The effect of work-time influence on health and well-being: A quasi-experimental intervention study among eldercare workers

Tidsskriftartikel - 2011

Resume

Purpose: The aim of this study was to investigate the effect of work-time influence on stress and energy, work-family conflicts, lifestyle factors, and biomarkers of cardiovascular disease risk. Methods: The study was a quasi-experimental intervention study with a one-year follow-up among eldercare workers (baseline: n = 309; follow-up: n = 297). The nine work units in the intervention group designed their own intervention.

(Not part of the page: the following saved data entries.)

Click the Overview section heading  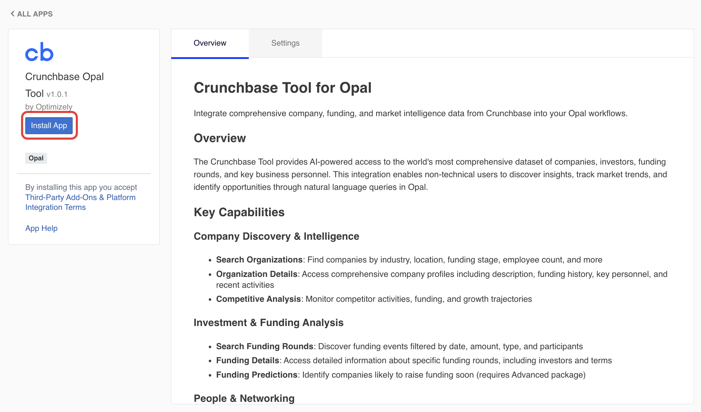click(220, 138)
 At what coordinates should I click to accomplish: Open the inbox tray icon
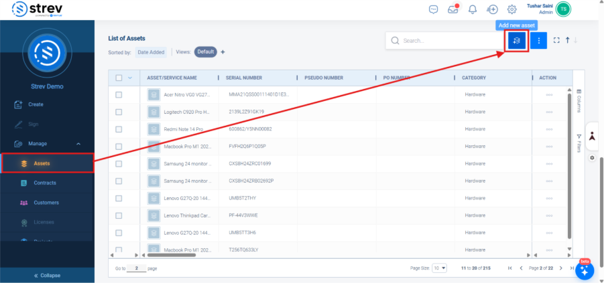pyautogui.click(x=454, y=9)
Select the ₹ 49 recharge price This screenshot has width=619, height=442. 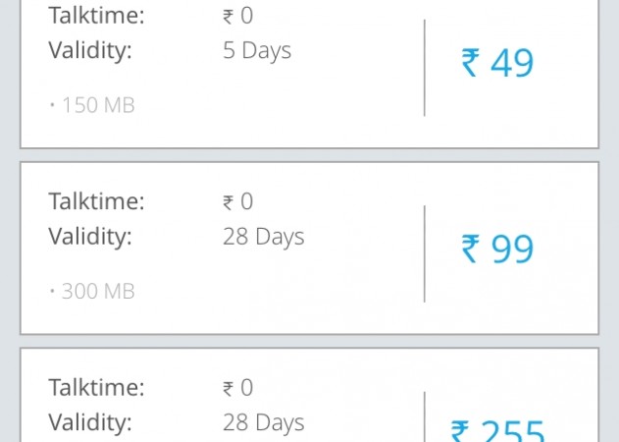coord(497,64)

We categorized these work units into three subgroups according to the interventions that they initiated: (A) self-scheduling via a computer program (n = 35), (B) setting up a task group that developed a questionnaire on work-time preference and participated in a one-day course on flexible working hours with the intention to increase employee influence on the fixed rota (n = 62), and (C) discussions of how employee work-time influence could be increased (n = 25). These subgroups were compared with a reference group consisting of ten work units (n = 187). Data consisted of questionnaires, blood samples, and measurements of waist and hip circumference. Results: The employees in subgroup A became increasingly involved in the planning of their own work schedule. Nevertheless, we found no effect on health and well-being attributable to the intervention. Conclusion: The introduction of self-scheduling can successfully increase employee work-time influence. Yet, this study does not support the theory that increased work-time influence leads to better health and well-being.

Reference

Nabe-Nielsen K, Garde AH, Diderichsen F. The effect of work-time influence on health and well-being: A quasi-experimental intervention study among eldercare workers. International Archives of Occupational and Environmental Health 2011;84(6):683-695.